I laughed. "Yeah, well, when you grow up poor you get really good at tricking people into thinking you have money. People don't respect you or trust your judgement when you're poor."

She nodded in agreement, "yeah, that is true..."

"Anyway, thanks for the ride! I'll see you tomorrow!" I got out of her SUV and started walking up the worn out gravel driveway in the dark using my cellphone as a flashlight. It was then I knew that after years of perfecting my closet with things rich people buy, that I knew i succeeded in making people think I had money and i chuckled a little bit.

They say you shouldn't judge a book by its cover, but in all honesty we all do. We all judge by what we see on the outside. We'll see somebody walking down the street wearing what appears to be raggedy, homeless clothing and we know absolutely nothing about this person and yet we still make assumptions about what kind of person they are. We have no idea. They could actually be a millionaire and live in the nicest house in the city. Unlikely, but you just never know.

I was born into a family that was well known. Both sets of grandparents were well off for the most part and well respected in our hometown. Members of the local country club.
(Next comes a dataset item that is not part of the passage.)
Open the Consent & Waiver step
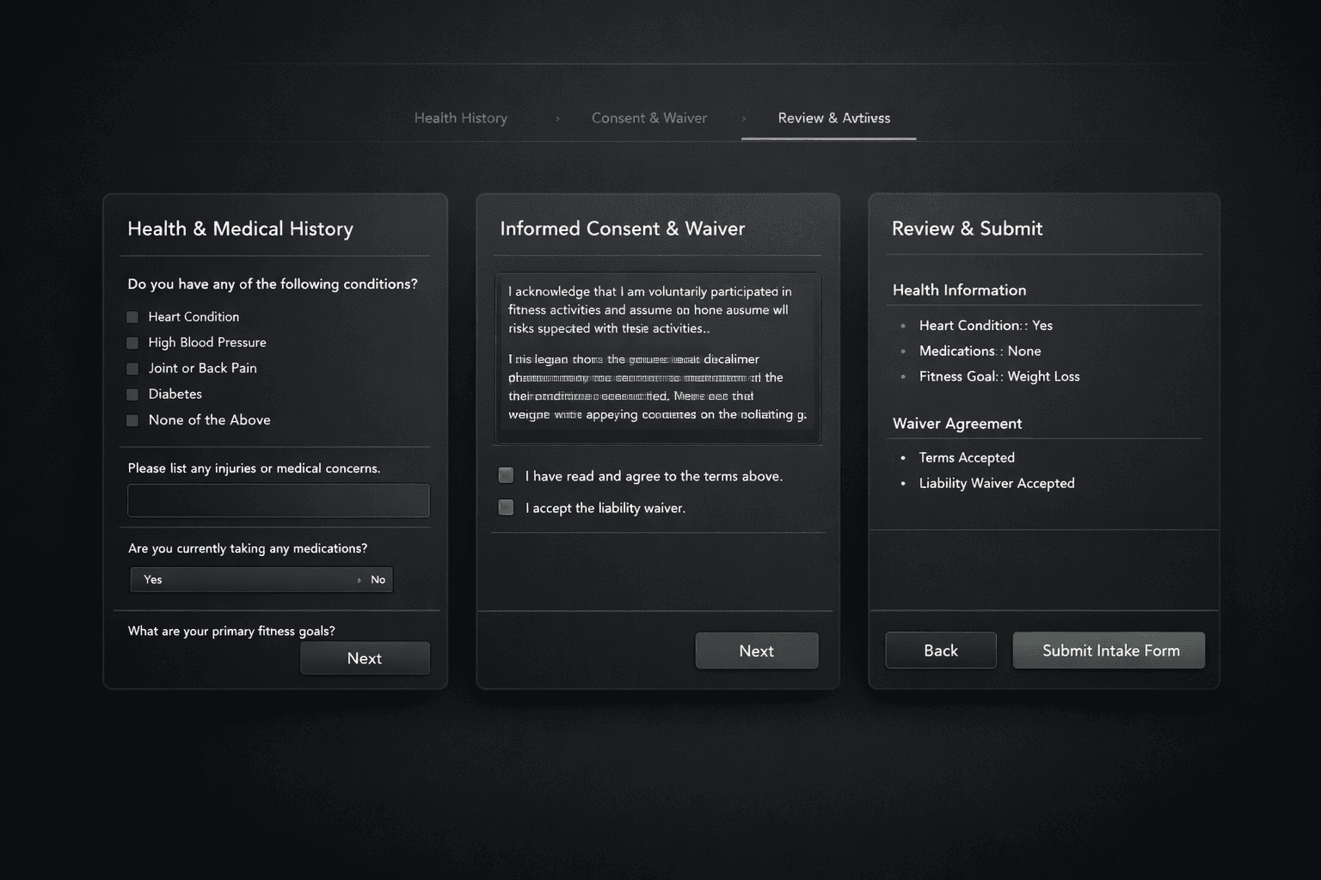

They always had such nice things. My intermediate family on the other hand was the complete opposite. My mother never worked. My dad started his own business as a handyman. He never made too much money. Pride stopped him from seeking a traditional job. He would rather struggle than ever work a 9 to 5 job letting someone else be the boss of him. He never brought home more than 1,000 to maybe 1500 a month. We never had assistance of any kind. With him being self employed, they would deny him food stamps or anything else like that. When I was about 10 years old, I realized why our electric and telephone were always getting shut off every month. We simply couldn't afford it. My dad couldn't afford new clothes for us either. We were always getting hand me downs from relatives or friends of our parents and sometimes they were hideous and out dated clothing. I remember being embarrassed going to a private school, comparing my clothes to the other kids in the class. You could tell I was poor. The other kids could tell I was less fortunate. It was hard to make friendships because of it. I hated it more than anything. It was embarrassing.

It was just miserable. I never even got gifts on my birthdays until I got into high school and had a part time job and was able to actually buy myself things that I wanted or needed. Christmas was always miserable. I never got anything I wanted .

Once i got into high school, I made it a point to start dressing well. This included spending all my money on the nicest things I could get my hands on. I knew I couldn't change the house I lived in, at least not yet anyway, but I could change the way the outside world saw me. I remember buying my first pair of jeans that were a little over $100. I was used to spending $25 or less on jeans. Once I started wearing more expensive clothes, I got noticed more, people looked twice. They listened to me more. They respected me more. It's amazing how just one small change like the way you dress or the way you style your hair can change people's perception of you.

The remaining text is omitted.